In particolare, occorre selezionare la voce dal menù “Consultazioni” dell’area riservata al sito dell’Agenzia delle Entrate “http://telematici.agenziaentrate.gov.it”. Quindi, per consultare il “cassetto fiscale “è necessario inserire:

  • per gli utenti Fisconline, il codice PIN rilasciato dall’Agenzia delle Entrate;
  • per gli utenti Entratel, deve essere inserito il codice personale desumibile dalla terza sezione della busta.

Il servizio è attivo tutti i giorni, ad eccezione di una finestra quotidiana per la manutenzione del sistema, dalle ore 5.00 alle ore 6.00.

Se l’utente dovesse riscontrare incongruenze nelle informazioni visualizzate, può prenotare un appuntamento con un funzionario dell’Agenzia e avere chiarimenti. È importante ricordare che i dati personali, presenti negli archivi dell’Agenzia delle Entrate, sono protetti per tutelarne la riservatezza e la possibilità di prenderne visione è riservata al diretto interessato.

Per quanto riguarda i titolari di partita IVA, gli utenti possono generare un codice a barre bidimensionale (QR-Code) che contiene i dati relativi alla propria partita Iva e l’indirizzo telematico eventualmente scelto per la ricezione delle fatture elettroniche: un “biglietto da visita” da stampare o da mostrare su smartphone, tablet o altro dispositivo.

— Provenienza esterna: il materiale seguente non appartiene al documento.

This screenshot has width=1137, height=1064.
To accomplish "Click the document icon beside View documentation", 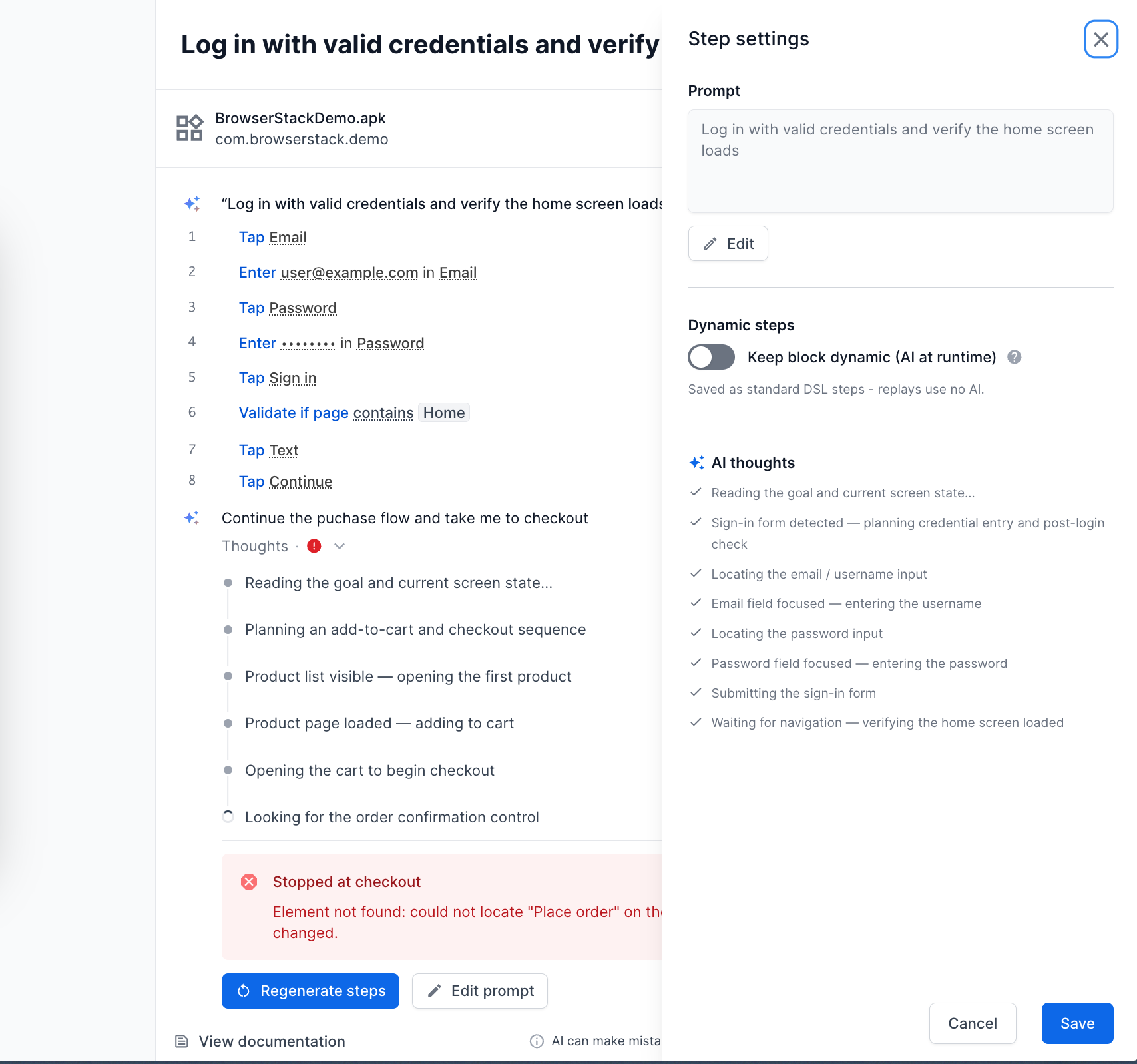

Cassetto fiscale: come delegare un intermediario

Il contribuente può delegare la consultazione del proprio “cassetto fiscale” agli intermediari di cui all’art. 3, co. 3, del Dpr. n. 322/1998, fino a un massimo di due, con le seguenti modalità:

  • online, utilizzando l’apposita funzionalità, disponibile per gli utenti registrati ai servizi telematici nell’area riservata Fisconline/Entratel;
  • in ufficio, presentando la delega sottoscritta a un qualsiasi ufficio dell’Agenzia delle Entrate;
  • consegnando la delega sottoscritta, insieme alla copia di un documento di identità, all’intermediario, che trasmetterà i dati all’Agenzia delle Entrate. Il contribuente riceverà presso il proprio domicilio fiscale un codice di attivazione da consegnare all’intermediario. In caso di mancato recapito del codice di attivazione, trascorsi 15 giorni dall’invio dei dati da parte del professionista, il delegante potrà richiedere l’attivazione della delega presso un ufficio territoriale dell’Agenzia, dichiarando la mancata ricezione del codice di attivazione.

Gli intermediari abilitati al servizio Entratel possono consultare i dati relativi ai propri clienti sottoscrivendo uno specifico Regolamento che disciplina le modalità di utilizzo del servizio. La richiesta di adesione al regolamento e la comunicazione dei dati relativi alle deleghe dei propri clienti vanno effettuate attraverso le apposite funzionalità disponibili nel servizio Entratel.

Il contribuente che non intende recarsi personalmente in ufficio può farsi rappresentare da un incaricato secondo quanto previsto dall’art. 63 del Dpr. n. 600/1973.

Si rammenta, inoltre, che i soggetti intermediari che godano dell’abilitazione al servizio Entratel devono sottoscrivere un regolamento, o più precisamente le “Condizioni generali” di adesione al servizio di consultazione del cassetto fiscale. Il regolamento fornisce tutte le linee guida per occuparsi del cassetto fiscale dei clienti in modo appropriato.